How law firms are working to boost social mobility in legal

Posted on Thursday, June 13, 2024 by Hannah Hassack

Businesses have a huge role in Social Mobility

Social mobility is about empowering everyone, regardless of their socio-economic background, to fulfil their potential. When we talk about social mobility, we talk about equal opportunities. Everyone deserves to thrive regardless of where they were born, their financial status, their education, their ethnicity, and so on. But for this to happen, to improve social mobility in the UK and to give more people a fair go, we need to equalise the playing field.

Decision-makers, employers and the institutions of our society need to fully embrace Diversity, Equality and Inclusion (DEI) and help all communities access the education and career opportunities they deserve They need to not just pay lip service to it, but build DEI into their day-to-day operations - from how they engage with schools and young people, to hiring processes, through to how they're allocating managerial and leadership roles. 

When it comes to equitable employment opportunities – which Social Mobility Day campaigns to reinforce – employers have a responsibility to reach beyond the low-hanging fruit (that is the candidates who have had advantages) and empower people from all socio-economic backgrounds. As a recruitment consultancy, our role in this is clear.

The role of recruitment in Social Mobility

If there’s one goal driving Ryder Reid forward, it’s helping everyone, from all walks of life, to fulfil their career potential – and this means recruiting from a diverse talent pool. To facilitate this, we embrace DEI daily and actively in the minutiae of the way we work with clients and candidates, and right from the early stages of our talent search. We have market-leading processes in place which enable us to reach young people who haven’t had fair access to education, disadvantaged communities, and ethnic minorities who have been previously overlooked due to the bias many groups still face.

* _Exercise instructions_
(A) Translate this sentence from the post on social mobility into Spanish: "As a recruitment consultancy, our role in this is clear."
(B) From the post on social mobility, copy the passage that opens with the words "The role of" and ends after the words "groups still face.".
(C) Write the next part of the post on social mobility in the legal sector, beginning after its final sentence.

* _Collected data_
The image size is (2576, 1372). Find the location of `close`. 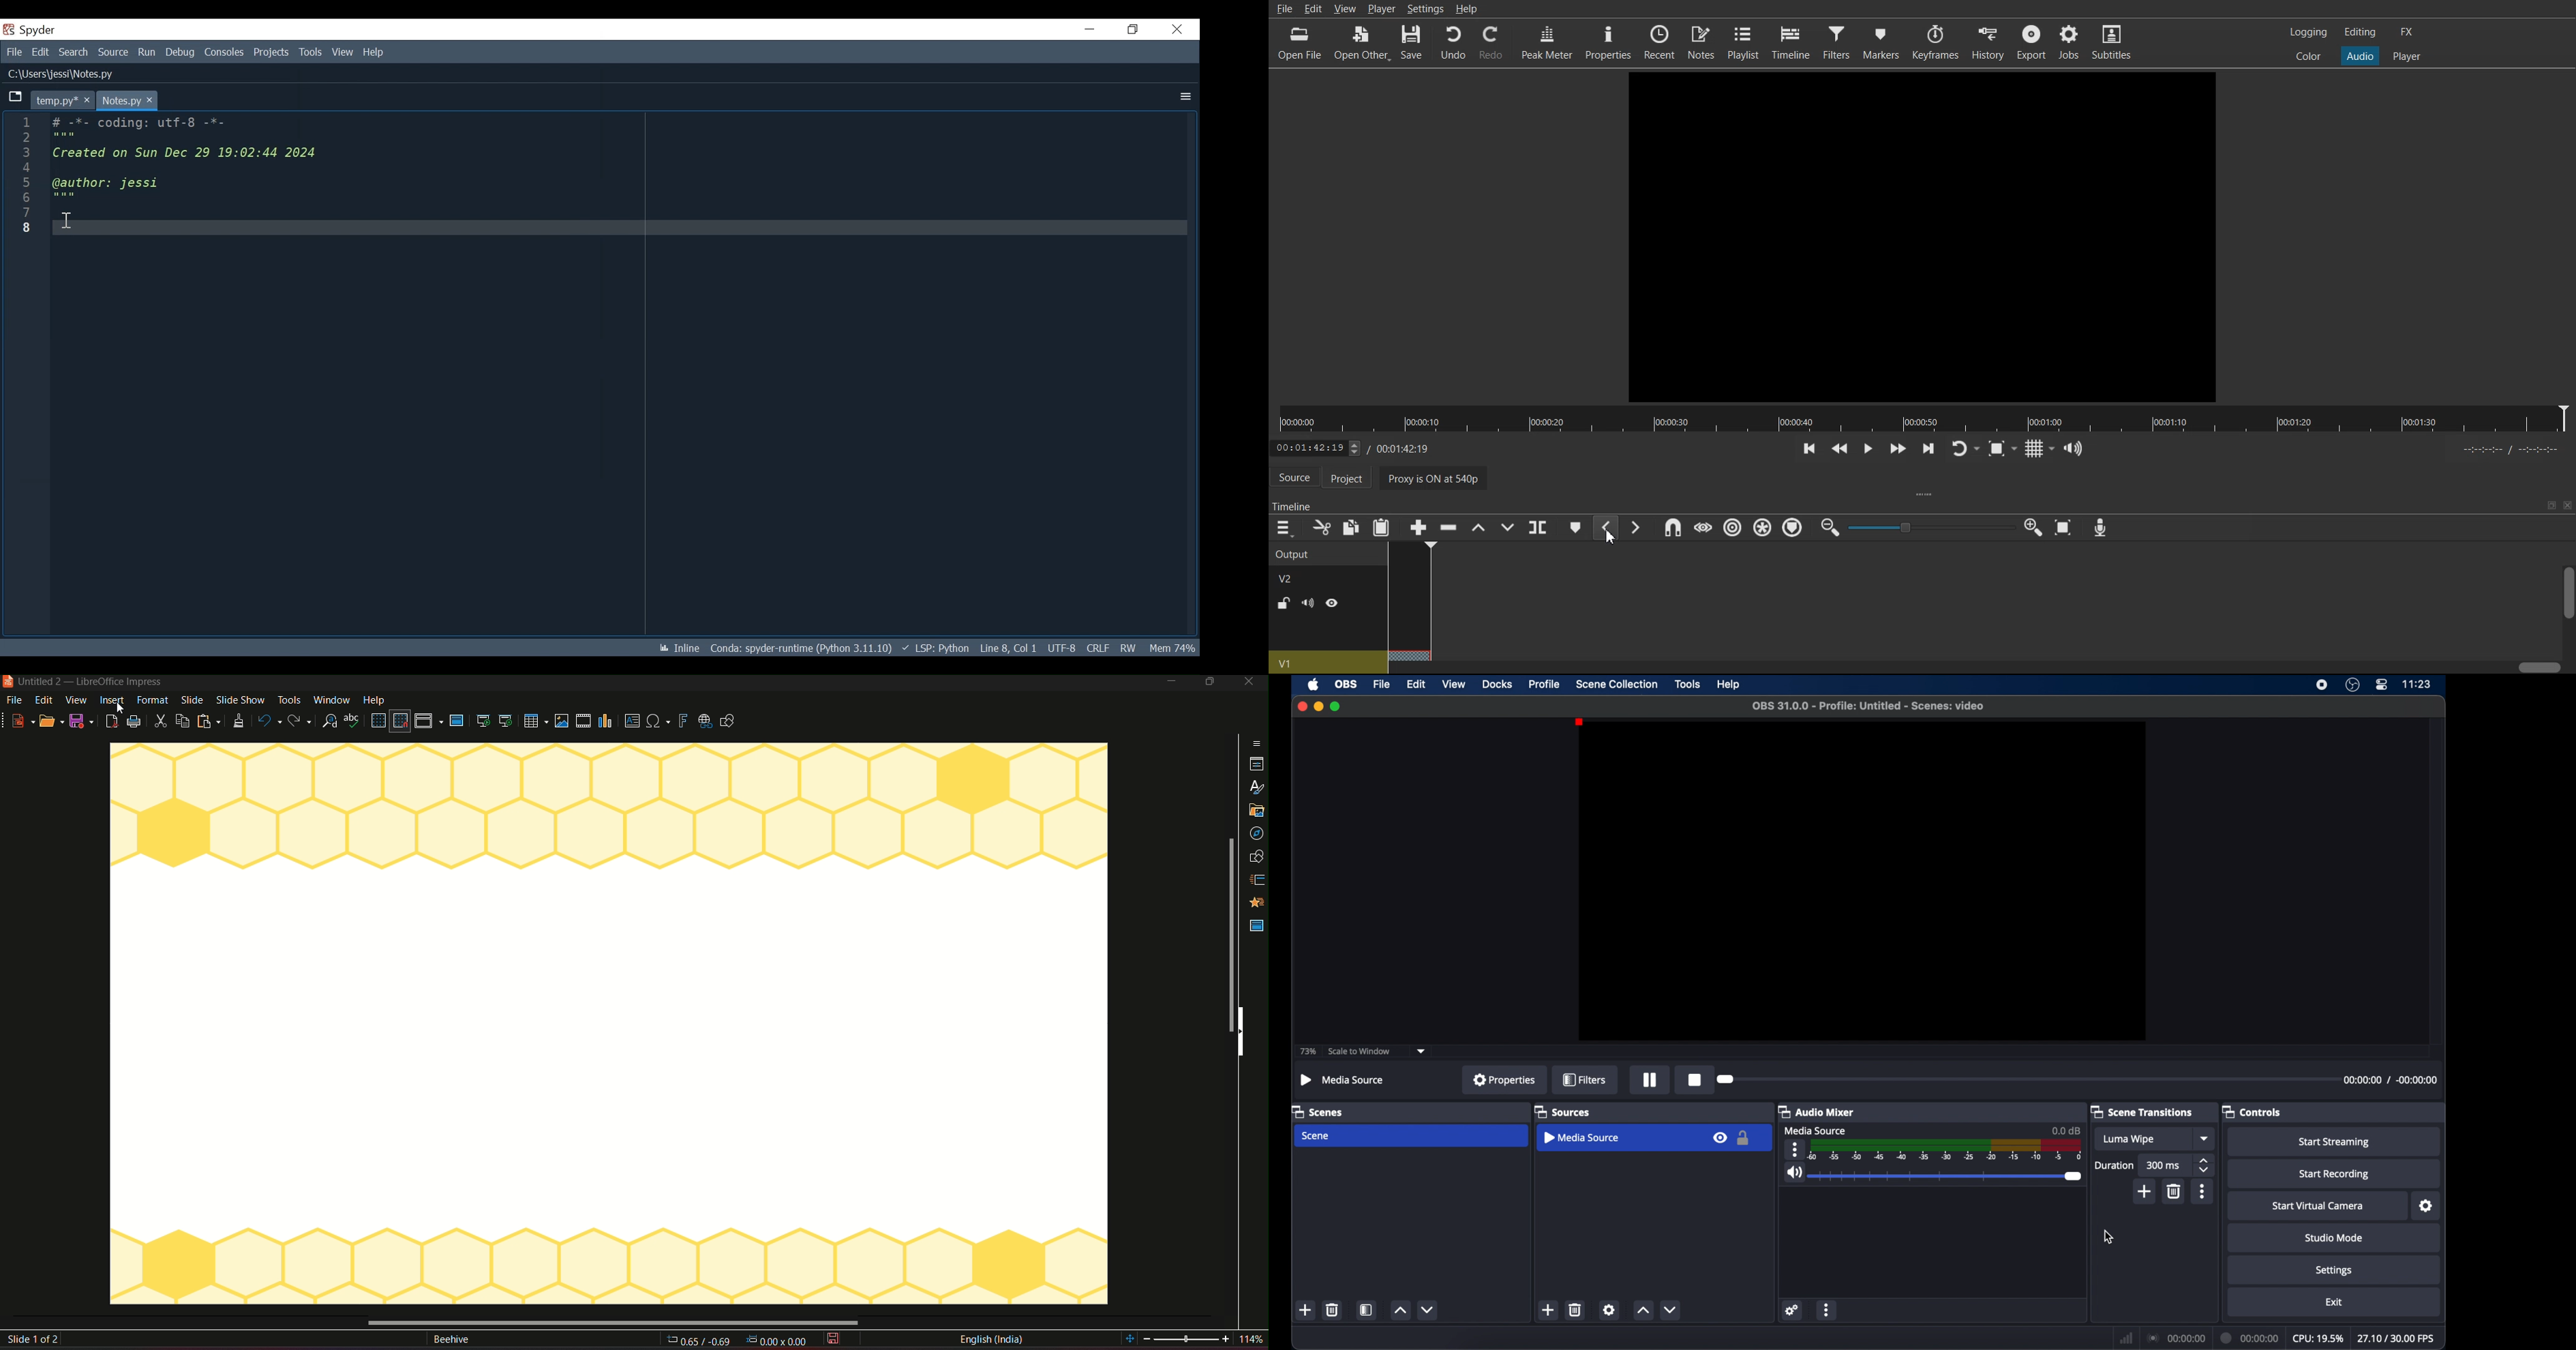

* _Responses for each task_
(A) Como consultora de selección de personal, nuestro papel en esto está claro.

(B)
The role of recruitment in Social Mobility

If there’s one goal driving Ryder Reid forward, it’s helping everyone, from all walks of life, to fulfil their career potential – and this means recruiting from a diverse talent pool. To facilitate this, we embrace DEI daily and actively in the minutiae of the way we work with clients and candidates, and right from the early stages of our talent search. We have market-leading processes in place which enable us to reach young people who haven’t had fair access to education, disadvantaged communities, and ethnic minorities who have been previously overlooked due to the bias many groups still face.

(C)
We’re committed to this not only because it’s the right thing to do, but because it brings great rewards to our clients, our candidates and our own business. And to all businesses! The benefits of leading inclusive organisations are ample. As well as proving to boost productivity and creativity, Flair HR reported that diverse teams make better decisions 87% of the time, capture new markets 70% of the time, and have 25% higher chance of attaining above-average profitability*. All employers should take heed of these figures, as they compound what we know – that the future of business is diverse.

Diversity wins top talent

The same report found that younger generations prefer diverse companies to buy from and work for, and that the majority see a diverse team as a key employee benefit. This really shows how high on the agenda DEI is for modern candidates and for the people coming up who will one day lead our organisations.

This is a trend I’ve observed in my work with candidates. DEI is clearly a growing priority amongst them, and one we champion at Ryder Reid. We encourage clients and hiring managers to embrace this positive change, too, because if leadership teams and decision-makers aren’t focusing on DEI in their planning and consistently addressing it, they will quickly lag behind.

Diversity and inclusion is a cycle and one which businesses have a responsibility to influence - but it can’t start just with a social post or a hashtag, it has to start operationally. DEI needs to come from the inside out. The more managers and leaders who act with DEI at the forefront of their decision-making, and then talk about it online, the more diverse candidates they will appeal to, the more diverse their teams will become, the more people and communities are empowered, the greater the social mobility, and so on.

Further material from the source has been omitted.